> Work required:
Only the lines from the one bearing "You are a GUI" through the end of the entries should be output, exactly as they stand, and pictures should be skipped.

> Recorded data:
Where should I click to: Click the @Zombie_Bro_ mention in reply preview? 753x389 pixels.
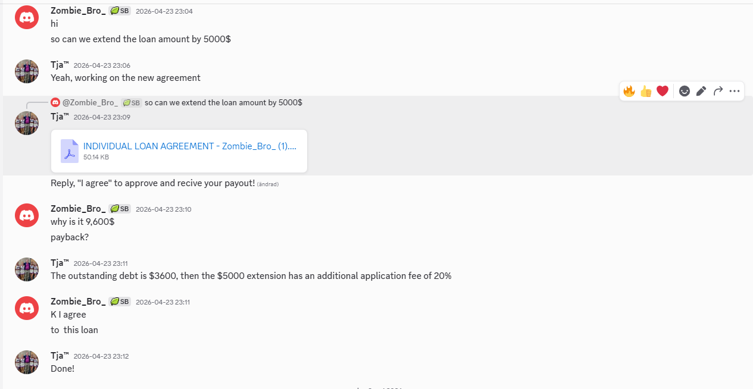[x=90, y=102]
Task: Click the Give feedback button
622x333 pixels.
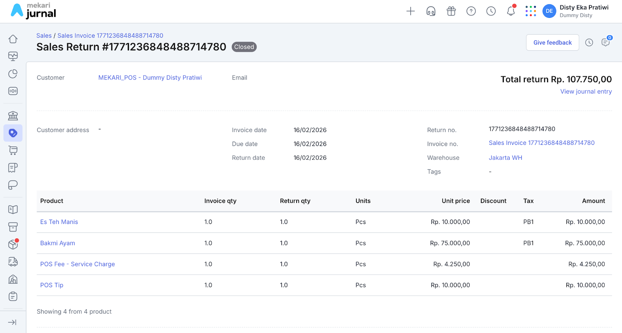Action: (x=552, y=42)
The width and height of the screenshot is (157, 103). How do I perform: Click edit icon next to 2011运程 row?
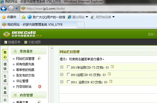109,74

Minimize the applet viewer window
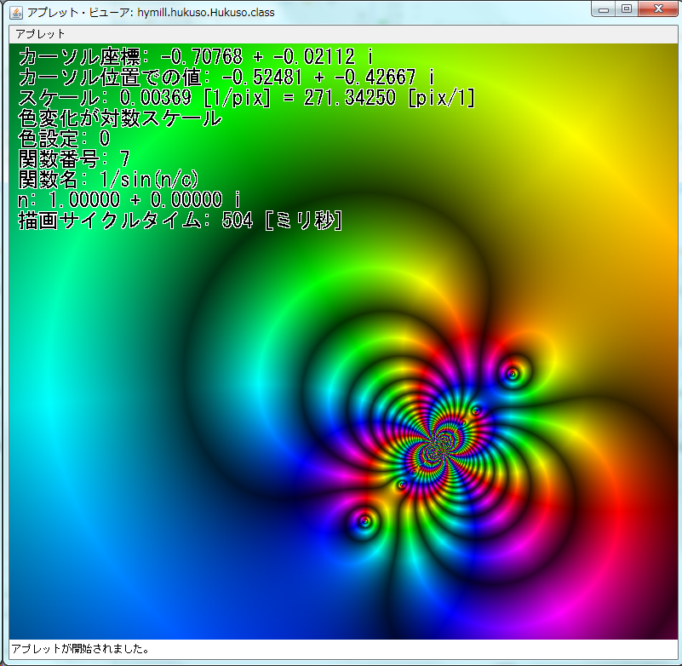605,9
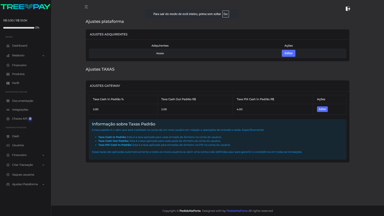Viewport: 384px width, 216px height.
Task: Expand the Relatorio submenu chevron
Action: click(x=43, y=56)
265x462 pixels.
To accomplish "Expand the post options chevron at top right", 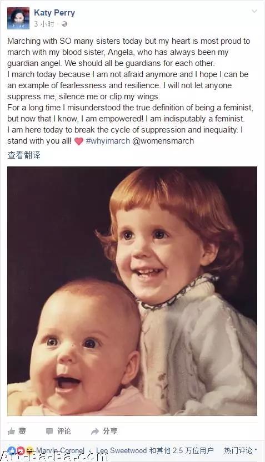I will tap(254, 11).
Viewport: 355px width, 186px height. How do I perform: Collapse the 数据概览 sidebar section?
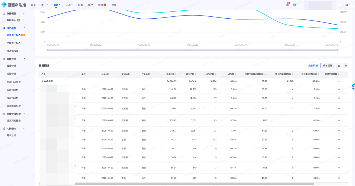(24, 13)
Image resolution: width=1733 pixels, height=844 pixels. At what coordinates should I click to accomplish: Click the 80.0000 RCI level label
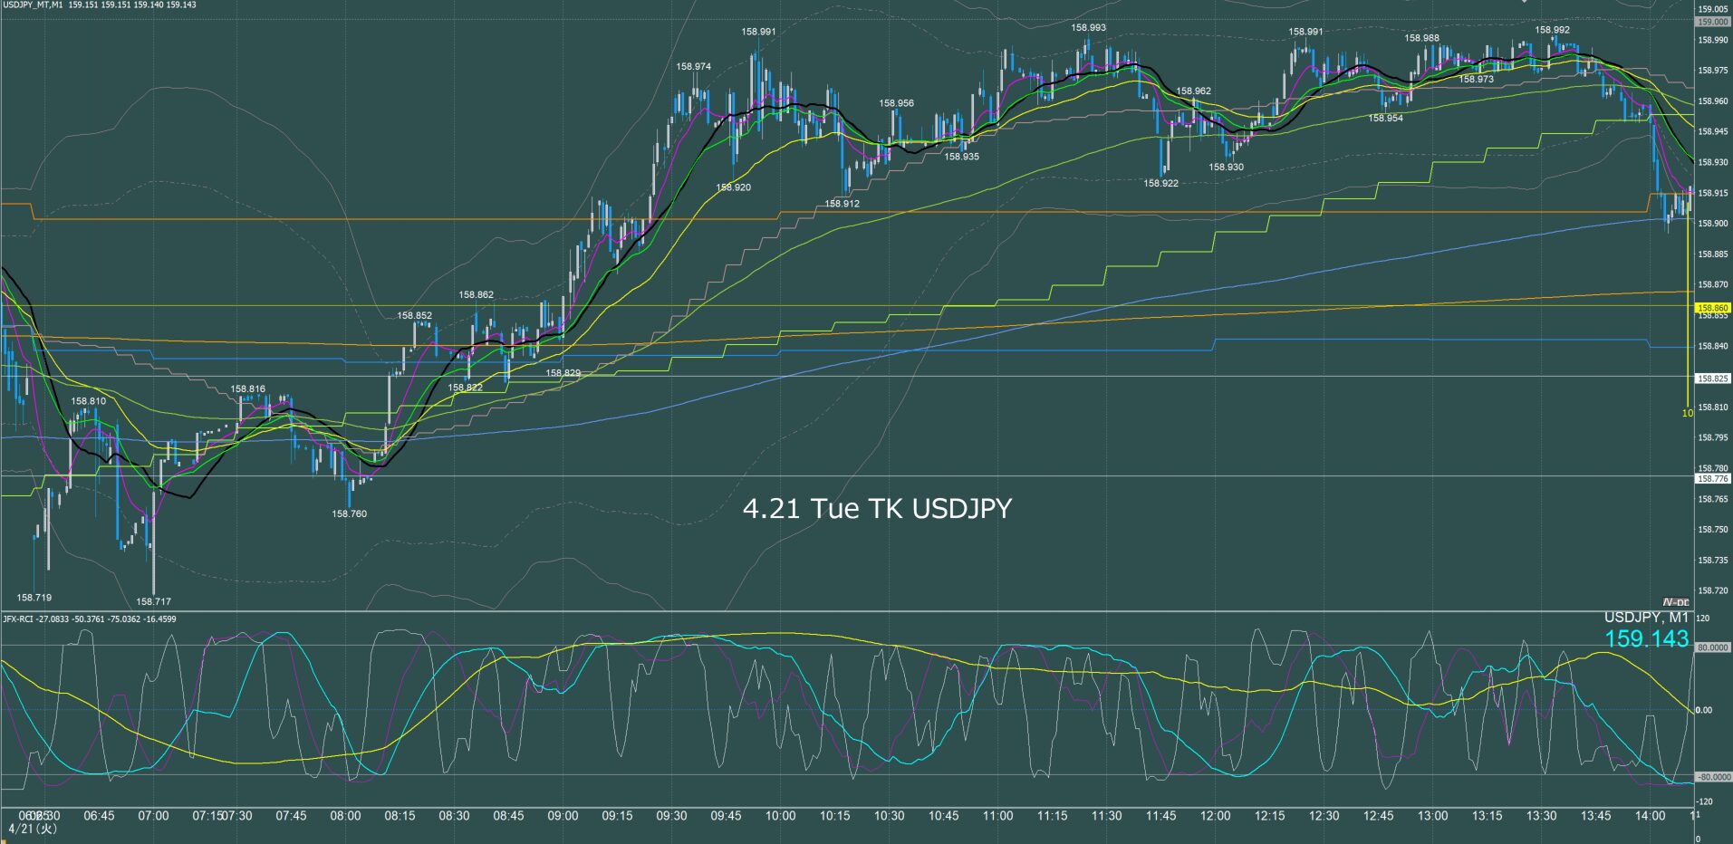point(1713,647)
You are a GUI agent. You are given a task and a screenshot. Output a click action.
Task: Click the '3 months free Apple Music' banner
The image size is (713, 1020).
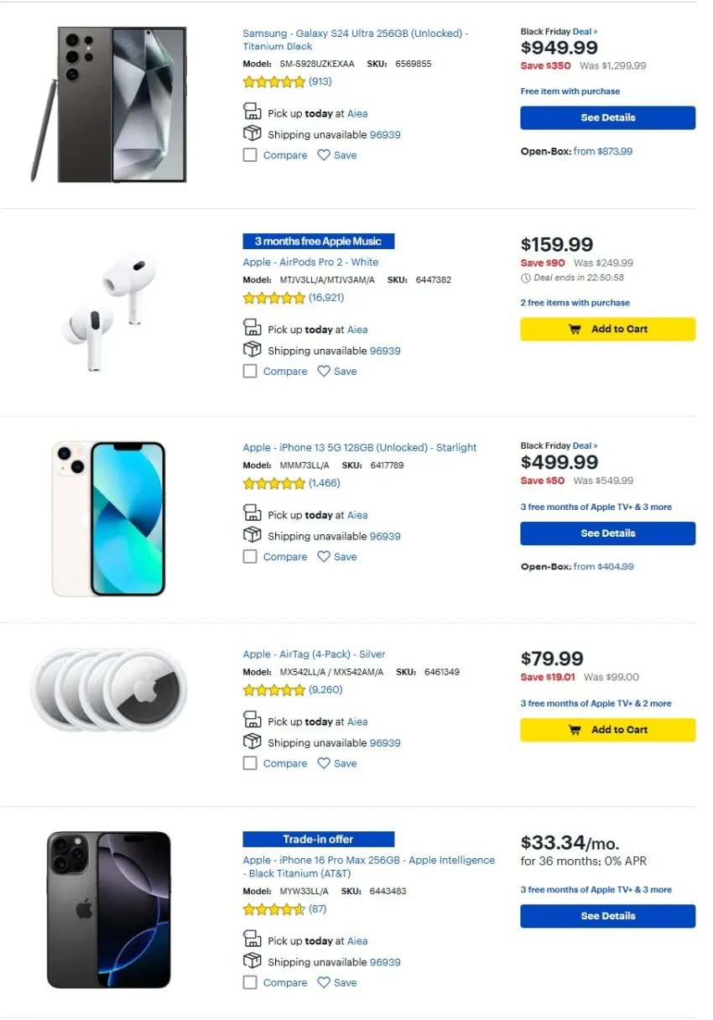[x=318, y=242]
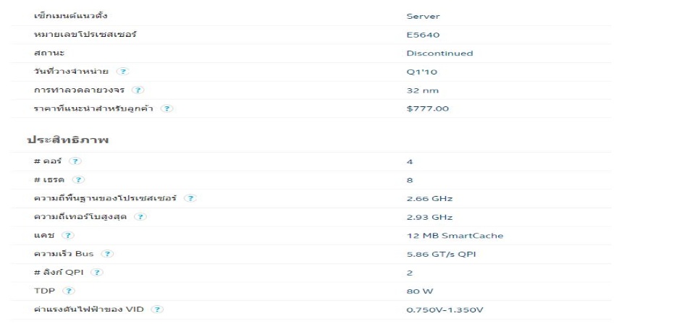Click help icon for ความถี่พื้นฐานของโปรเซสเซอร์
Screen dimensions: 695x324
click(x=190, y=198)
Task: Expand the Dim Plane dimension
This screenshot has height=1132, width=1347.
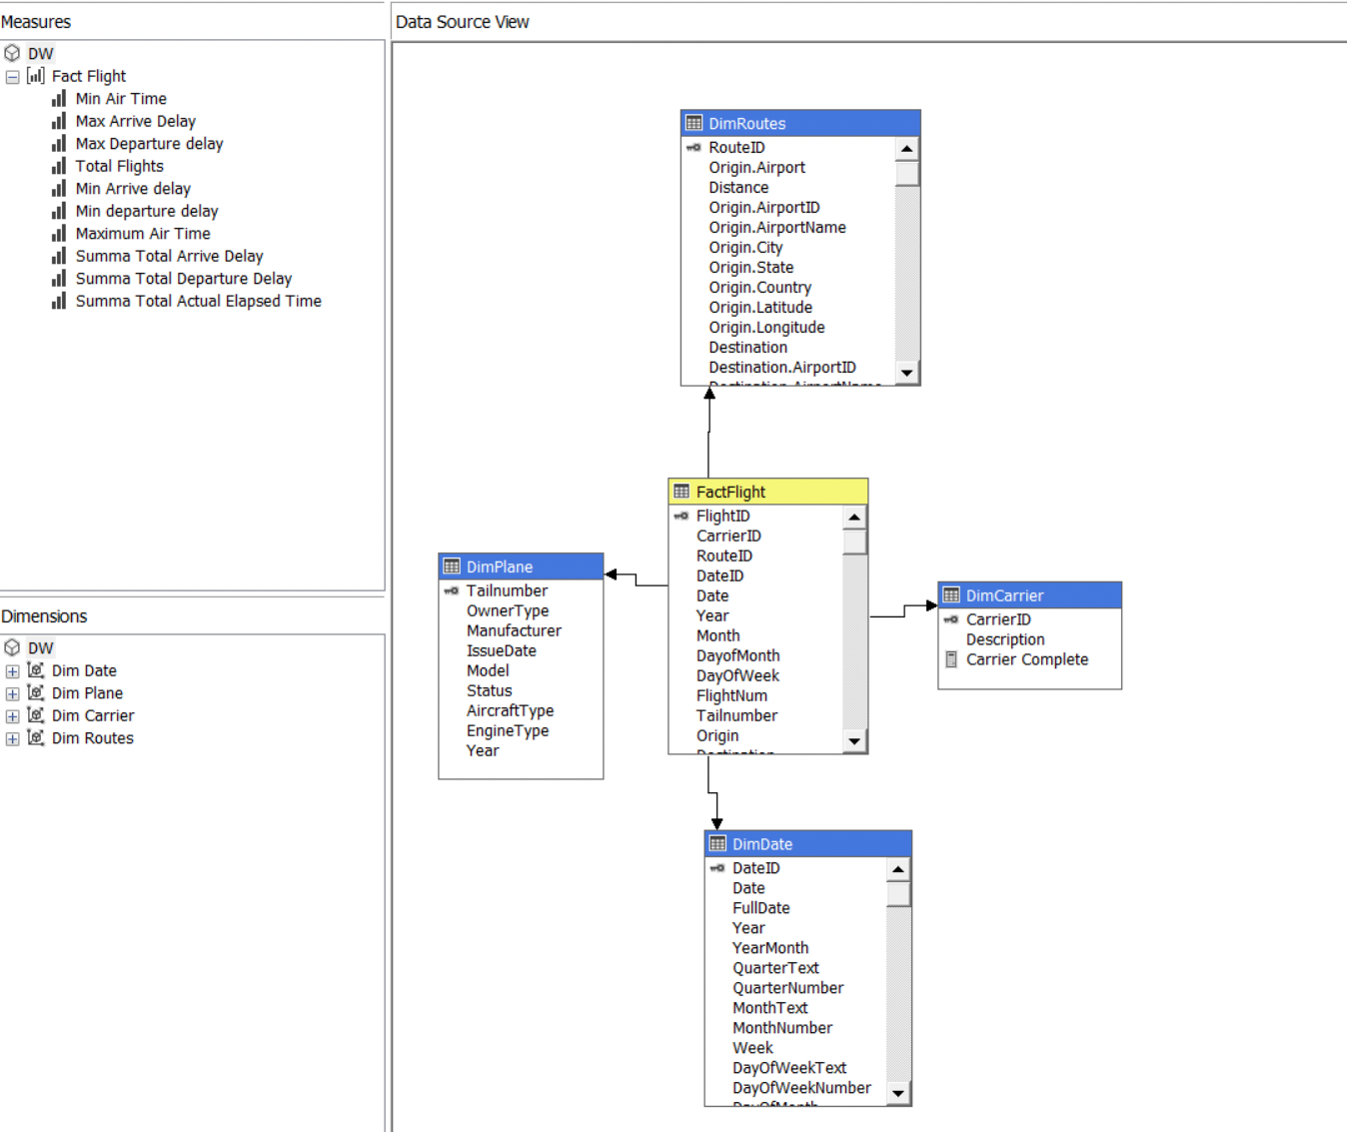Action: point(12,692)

> Output:
You are a GUI agent. You are given a task and a screenshot. Output a click action.
Task: Click the '3 months free Apple Music' banner
The image size is (713, 1020).
[x=318, y=242]
Click help icon for ความถี่พื้นฐานของโปรเซสเซอร์
Screen dimensions: 695x324
click(x=190, y=198)
Task: Expand the Dim Plane dimension
This screenshot has height=1132, width=1347.
Action: point(12,692)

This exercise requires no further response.